The truth is exactly the opposite. To hide Nazi racism from foreign eyes, Hitler ordered German journalists to refrain from criticizing black athletes. He also refused to pare footage of Owens from Leni Riefen- stahl's prize-winning documentary about the Berlin Games, rejecting suggestions that the film was"too positive" toward African-Americans.

Likewise, the Chinese regime must have hoped that the 2008 Games would divert attention from its own crimes. But this time, it's not working. And we should all be happy about that.

Reasonable people can differ about whether Chinese human rights abuses - in Tibet and elsewhere - merit an Olympic boycott, or whether a boycott would help curb these abuses. I don't know myself.

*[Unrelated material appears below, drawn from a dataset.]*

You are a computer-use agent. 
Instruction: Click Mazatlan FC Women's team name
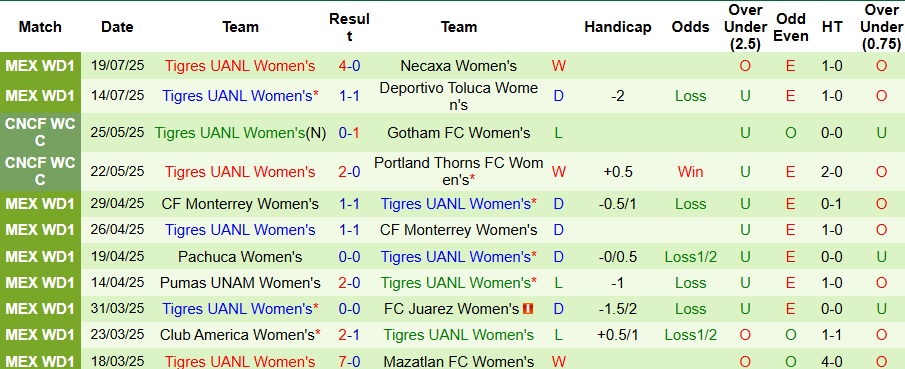tap(458, 362)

But this I do know: The Chinese government is a cruel dictatorship. It monitors all communication - including, most remarkably, the Internet - for the smallest hints of opposition. It jails dissidents or takes away their jobs, leaving them destitute.

And it has occupied Tibet for a half-century, against the clear wishes of the Tibetans themselves. Anything that focuses international concern upon these brutalities is a positive step for human freedom.

So let's make the Olympics more political, not less so.

This summer, whether you support a boycott or not, raise your voice against Chinese repression. China's rulers won't thank you, that's for sure. But one day, their victims will.